A friend asked me the other day at which point did I think do people give up on the system. The subject of our conversation was the Gaffarena case, and it is easy to make the connection. The matter is so outrageous that it tempts one to give up on the details and lapse into philosophy. Or go fishing.

Marco Gaffarena makes Calogero Sedara seem like a Buddhist world renouncer. I imagine his father will have sat him on the Mdina bastion as a little boy and told him: “One day son, all this will be yours”.

This man was handed, in one deal alone, as much property and cash as an average person on a decent salary would put together in several lifetimes of scrimping. What makes the whole thing so utterly disgusting is that the windfall came directly out of the public purse.

To put things in perspective, the keepers of that public purse like to tell us that their hounds are fast closing in on single mothers who milk the system. The pack will be made to nose through the dirty linen if necessary, just to reassure us that single is single is spotless. Those same keepers also like to spend Boxing Day doing silly things on television for charity, the logic apparently being that there isn’t enough in the purse to provide for children who are critically ill.

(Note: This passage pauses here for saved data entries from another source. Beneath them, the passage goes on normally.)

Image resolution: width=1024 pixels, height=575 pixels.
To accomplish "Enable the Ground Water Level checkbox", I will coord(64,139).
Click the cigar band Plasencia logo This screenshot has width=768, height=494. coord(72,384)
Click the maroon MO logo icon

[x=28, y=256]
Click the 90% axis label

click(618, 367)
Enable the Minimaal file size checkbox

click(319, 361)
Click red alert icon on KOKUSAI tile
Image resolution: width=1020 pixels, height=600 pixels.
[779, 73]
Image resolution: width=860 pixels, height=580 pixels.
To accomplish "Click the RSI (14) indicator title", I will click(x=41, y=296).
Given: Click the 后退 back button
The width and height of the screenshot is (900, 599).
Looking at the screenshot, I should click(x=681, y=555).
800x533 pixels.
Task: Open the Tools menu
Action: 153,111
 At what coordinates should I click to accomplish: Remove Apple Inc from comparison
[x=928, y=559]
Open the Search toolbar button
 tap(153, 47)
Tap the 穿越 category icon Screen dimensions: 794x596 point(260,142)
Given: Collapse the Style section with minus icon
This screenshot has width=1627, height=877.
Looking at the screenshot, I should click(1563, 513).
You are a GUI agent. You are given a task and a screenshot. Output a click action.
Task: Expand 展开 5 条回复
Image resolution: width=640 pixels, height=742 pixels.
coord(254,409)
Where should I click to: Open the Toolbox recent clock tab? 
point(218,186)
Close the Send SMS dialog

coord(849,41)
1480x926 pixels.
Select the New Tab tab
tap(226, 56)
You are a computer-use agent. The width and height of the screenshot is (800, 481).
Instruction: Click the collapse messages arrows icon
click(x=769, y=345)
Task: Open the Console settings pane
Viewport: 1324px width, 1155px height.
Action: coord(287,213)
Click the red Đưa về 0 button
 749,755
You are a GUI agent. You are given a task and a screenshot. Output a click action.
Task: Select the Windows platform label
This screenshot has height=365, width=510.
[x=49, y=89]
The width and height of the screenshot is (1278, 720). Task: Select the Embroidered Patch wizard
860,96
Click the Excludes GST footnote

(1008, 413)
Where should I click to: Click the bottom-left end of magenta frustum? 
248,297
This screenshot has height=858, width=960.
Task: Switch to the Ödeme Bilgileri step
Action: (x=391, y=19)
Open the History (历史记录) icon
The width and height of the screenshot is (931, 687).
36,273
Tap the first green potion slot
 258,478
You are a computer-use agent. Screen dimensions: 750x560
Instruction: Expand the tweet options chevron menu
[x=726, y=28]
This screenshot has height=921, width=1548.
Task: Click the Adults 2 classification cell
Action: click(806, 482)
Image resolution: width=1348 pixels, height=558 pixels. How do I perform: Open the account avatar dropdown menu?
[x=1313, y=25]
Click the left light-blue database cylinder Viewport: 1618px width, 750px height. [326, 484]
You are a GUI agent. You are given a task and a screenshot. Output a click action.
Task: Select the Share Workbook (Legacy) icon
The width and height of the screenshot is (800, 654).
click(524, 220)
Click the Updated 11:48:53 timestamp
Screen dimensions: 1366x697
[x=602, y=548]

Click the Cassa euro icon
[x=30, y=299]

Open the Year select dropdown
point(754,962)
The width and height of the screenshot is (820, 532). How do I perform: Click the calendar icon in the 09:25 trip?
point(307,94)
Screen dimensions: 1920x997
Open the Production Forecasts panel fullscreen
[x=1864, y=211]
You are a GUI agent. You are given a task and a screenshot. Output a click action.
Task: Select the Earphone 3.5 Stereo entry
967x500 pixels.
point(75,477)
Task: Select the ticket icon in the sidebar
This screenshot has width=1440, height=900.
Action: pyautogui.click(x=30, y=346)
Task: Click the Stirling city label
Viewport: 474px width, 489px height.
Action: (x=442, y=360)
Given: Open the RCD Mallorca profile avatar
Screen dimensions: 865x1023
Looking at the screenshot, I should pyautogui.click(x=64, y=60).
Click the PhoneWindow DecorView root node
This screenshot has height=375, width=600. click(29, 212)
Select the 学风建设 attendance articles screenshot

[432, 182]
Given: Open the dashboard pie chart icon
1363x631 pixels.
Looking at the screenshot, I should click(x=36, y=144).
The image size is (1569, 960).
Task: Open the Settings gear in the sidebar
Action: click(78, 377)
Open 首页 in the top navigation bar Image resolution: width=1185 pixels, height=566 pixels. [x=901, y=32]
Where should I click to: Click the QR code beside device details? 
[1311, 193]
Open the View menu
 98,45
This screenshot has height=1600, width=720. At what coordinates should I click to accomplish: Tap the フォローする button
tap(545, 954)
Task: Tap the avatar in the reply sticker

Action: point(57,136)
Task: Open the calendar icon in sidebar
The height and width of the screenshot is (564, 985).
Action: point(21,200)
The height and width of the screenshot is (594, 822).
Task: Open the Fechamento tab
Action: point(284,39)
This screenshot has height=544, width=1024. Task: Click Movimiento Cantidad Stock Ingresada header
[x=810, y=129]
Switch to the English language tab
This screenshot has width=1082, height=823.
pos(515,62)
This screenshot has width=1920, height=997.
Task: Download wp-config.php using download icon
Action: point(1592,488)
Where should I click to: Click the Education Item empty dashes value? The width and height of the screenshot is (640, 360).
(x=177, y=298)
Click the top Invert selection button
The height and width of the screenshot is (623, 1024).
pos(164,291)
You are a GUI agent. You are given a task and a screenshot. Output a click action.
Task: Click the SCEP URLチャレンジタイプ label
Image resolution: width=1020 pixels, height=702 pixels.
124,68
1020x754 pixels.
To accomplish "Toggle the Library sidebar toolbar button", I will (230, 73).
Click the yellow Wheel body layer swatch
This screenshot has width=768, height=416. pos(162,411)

Make no mistake then, the Gaffarena case is a big one. I trust the government inquiry will land the people who are behind it into some serious trouble. If it turns out that those people hold positions of trust, the ones who trusted them should be fired, preferably from the 100-ton gun at Rinella.

The latter is important, because positions of trust come with a heavy baggage. The apologetic argument that the Pope cannot be held responsible for the behaviour of all his priests is as rubbish as it is ubiquitous.

Indeed he can’t, but that’s only because the Pope doesn’t appoint priests personally, on trust. He is, however, extremely responsible for the behaviour of the prelates he appoints to key positions in the Church. Their power is a direct extension of his, and their misbehaviour a serious indictment of his judgement and therefore of his capacity to rule.

A government that unleashes a potlatch of positions of trust – and our present one is no minnow in this department – thus renders itself extremely vulnerable to political scandal. By definition and for government’s own good, positions of trust should be awarded as sparingly as possible, and only to individuals who are tried and tested in the long term.

Make no mistake then, the Gaffarena case is a big one. I trust the government inquiry will land the people who are behind it into some serious trouble

But I digress, and for good reason. Hand on heart, I found it very hard to convince myself that to write a column about any other topic this week would be a crime against readers. Even as I type, the temptation to bin it all and replace it with an ode to oleander flowers just won’t go away.

Which brings me to my friend’s question, which I shall now answer directly. People can be said to have given up on the system when they begin to see it as something which is beyond their control. In totalitarian states, for example, democracy is often such a pipe dream that people refuse to think it altogether. They concentrate instead on their oleander flowers, or go fishing.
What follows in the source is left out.